Your task:
Identify every line below that contains the string "logo", treating case as significant, and copy each such line in full.

** Start Data for this task **

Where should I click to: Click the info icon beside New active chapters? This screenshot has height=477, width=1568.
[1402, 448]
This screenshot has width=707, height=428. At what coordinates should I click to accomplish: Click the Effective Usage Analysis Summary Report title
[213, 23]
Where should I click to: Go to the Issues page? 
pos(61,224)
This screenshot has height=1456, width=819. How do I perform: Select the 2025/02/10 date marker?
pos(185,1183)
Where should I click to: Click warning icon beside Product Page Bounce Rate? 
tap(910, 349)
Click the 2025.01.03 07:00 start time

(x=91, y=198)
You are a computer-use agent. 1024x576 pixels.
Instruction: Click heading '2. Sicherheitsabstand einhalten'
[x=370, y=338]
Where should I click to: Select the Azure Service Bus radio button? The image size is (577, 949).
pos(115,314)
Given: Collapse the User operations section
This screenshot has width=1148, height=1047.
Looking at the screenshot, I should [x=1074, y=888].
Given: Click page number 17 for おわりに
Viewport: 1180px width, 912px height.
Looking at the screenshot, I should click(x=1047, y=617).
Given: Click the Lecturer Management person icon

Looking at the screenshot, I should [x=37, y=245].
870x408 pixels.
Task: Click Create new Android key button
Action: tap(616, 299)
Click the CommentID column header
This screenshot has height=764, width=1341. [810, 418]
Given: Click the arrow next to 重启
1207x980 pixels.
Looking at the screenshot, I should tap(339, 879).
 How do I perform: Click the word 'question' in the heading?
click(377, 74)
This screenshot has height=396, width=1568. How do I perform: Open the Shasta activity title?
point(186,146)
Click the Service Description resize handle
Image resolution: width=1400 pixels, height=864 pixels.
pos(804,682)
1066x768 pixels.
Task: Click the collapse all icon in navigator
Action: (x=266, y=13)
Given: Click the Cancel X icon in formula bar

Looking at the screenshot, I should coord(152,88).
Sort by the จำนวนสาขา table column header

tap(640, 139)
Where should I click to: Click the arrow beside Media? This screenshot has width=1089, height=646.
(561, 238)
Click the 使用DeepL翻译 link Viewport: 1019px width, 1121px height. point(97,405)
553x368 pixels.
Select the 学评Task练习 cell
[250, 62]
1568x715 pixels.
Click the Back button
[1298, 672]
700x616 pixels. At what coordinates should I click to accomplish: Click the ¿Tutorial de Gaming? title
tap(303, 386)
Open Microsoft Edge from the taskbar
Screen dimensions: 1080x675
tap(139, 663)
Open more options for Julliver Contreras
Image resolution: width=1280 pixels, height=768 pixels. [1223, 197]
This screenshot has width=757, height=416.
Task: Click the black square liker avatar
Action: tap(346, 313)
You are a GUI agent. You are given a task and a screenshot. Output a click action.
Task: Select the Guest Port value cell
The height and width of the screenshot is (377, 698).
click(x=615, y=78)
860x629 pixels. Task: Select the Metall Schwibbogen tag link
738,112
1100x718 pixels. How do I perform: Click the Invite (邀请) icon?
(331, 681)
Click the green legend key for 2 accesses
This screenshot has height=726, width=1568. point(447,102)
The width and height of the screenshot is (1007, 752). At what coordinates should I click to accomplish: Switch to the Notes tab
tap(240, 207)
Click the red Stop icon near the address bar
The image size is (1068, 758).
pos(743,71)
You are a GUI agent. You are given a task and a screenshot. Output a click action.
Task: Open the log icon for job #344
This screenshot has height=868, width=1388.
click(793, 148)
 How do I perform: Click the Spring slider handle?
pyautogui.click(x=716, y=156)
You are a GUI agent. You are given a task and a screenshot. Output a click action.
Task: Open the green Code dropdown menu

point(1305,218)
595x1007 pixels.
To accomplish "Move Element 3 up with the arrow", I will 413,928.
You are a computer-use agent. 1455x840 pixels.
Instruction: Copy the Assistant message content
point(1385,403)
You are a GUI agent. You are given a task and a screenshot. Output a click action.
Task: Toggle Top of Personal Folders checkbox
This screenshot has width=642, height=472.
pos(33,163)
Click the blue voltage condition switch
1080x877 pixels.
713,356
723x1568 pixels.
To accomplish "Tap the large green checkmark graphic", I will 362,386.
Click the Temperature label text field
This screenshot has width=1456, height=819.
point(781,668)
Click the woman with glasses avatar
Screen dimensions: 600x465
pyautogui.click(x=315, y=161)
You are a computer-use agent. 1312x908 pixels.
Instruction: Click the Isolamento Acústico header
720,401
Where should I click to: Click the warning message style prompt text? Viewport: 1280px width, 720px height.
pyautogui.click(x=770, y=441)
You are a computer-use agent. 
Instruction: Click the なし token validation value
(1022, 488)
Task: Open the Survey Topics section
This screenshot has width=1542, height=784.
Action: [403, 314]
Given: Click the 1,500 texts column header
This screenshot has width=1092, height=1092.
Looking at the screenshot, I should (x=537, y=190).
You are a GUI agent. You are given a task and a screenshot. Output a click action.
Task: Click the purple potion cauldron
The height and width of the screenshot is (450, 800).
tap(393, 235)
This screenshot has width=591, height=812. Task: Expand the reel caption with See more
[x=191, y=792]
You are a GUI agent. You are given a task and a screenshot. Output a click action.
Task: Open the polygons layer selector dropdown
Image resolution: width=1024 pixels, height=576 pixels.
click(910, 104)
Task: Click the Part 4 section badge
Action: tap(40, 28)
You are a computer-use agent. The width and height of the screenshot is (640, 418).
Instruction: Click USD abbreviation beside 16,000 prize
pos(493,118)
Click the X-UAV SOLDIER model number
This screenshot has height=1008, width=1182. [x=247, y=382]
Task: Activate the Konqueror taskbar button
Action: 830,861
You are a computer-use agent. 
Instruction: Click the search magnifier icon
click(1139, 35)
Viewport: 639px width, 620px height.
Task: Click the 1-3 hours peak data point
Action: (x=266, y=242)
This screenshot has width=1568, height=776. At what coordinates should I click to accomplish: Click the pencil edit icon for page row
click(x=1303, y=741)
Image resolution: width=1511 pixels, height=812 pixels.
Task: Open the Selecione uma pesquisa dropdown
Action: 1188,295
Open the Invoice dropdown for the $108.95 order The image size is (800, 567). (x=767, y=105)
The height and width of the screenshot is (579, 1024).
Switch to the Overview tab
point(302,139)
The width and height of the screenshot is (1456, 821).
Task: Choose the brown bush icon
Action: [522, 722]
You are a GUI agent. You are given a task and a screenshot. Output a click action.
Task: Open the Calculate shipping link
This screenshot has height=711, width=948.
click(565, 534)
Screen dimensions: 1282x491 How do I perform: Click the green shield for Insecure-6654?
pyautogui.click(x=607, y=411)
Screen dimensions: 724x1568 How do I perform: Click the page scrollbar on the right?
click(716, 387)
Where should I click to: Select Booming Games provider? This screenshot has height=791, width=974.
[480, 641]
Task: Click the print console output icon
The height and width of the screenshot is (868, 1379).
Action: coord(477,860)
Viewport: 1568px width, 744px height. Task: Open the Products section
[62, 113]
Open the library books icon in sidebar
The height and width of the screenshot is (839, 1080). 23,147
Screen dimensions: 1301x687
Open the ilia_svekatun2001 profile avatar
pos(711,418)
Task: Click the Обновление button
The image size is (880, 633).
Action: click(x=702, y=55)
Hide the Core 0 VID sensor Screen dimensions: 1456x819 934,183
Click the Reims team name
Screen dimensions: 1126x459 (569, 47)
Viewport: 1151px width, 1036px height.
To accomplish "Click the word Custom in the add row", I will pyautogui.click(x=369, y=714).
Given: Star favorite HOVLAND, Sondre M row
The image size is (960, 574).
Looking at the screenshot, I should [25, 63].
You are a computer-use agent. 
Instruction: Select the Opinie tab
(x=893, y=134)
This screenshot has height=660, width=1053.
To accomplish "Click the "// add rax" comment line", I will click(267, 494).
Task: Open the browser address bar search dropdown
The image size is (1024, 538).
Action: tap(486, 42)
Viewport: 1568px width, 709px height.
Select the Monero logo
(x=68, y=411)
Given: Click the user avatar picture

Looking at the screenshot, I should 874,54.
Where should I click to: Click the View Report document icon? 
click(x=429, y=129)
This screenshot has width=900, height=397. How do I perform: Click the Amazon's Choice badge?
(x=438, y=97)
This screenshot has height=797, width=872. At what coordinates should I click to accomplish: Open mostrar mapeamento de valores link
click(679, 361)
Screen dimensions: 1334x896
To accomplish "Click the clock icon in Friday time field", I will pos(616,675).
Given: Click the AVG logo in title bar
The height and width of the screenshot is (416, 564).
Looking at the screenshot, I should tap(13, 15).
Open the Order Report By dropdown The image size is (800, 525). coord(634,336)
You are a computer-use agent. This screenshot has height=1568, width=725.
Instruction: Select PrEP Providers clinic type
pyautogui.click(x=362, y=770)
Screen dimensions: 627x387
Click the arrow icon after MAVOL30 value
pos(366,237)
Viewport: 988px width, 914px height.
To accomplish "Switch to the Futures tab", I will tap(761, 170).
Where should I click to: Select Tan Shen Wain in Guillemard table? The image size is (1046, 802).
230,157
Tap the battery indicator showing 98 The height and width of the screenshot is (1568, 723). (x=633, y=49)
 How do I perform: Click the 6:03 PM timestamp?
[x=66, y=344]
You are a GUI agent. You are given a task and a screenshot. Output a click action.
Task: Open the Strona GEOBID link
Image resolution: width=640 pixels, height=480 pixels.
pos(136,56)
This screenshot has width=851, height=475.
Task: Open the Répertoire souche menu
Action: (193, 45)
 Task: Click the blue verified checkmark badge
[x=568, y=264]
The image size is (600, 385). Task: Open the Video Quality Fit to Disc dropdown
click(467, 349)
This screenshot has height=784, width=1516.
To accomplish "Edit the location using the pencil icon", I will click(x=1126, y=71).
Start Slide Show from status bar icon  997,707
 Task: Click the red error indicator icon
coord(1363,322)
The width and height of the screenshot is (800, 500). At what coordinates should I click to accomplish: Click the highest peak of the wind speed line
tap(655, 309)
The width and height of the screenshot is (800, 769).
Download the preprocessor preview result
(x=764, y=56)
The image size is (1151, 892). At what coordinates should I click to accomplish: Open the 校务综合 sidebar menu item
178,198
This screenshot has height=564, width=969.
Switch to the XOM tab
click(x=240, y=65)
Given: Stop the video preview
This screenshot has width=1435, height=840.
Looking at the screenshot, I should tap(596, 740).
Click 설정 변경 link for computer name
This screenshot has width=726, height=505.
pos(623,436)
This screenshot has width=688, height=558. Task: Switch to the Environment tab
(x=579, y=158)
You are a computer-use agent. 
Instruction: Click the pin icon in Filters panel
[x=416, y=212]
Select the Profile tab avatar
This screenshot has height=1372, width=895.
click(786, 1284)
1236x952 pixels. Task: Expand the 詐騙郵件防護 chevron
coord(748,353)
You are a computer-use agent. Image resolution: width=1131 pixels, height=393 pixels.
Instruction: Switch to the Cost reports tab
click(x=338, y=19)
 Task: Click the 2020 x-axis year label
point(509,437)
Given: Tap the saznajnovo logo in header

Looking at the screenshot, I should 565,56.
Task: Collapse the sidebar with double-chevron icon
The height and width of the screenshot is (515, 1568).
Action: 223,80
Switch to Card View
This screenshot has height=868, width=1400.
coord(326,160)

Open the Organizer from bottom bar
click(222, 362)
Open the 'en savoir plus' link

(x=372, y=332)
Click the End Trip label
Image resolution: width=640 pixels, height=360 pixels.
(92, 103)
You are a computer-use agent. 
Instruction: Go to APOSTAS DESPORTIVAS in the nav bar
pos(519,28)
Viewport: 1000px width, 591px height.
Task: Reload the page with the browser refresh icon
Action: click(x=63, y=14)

** End Data for this task **

Exercise output:
Select the Monero logo
Given: Click the AVG logo in title bar
Given: Tap the saznajnovo logo in header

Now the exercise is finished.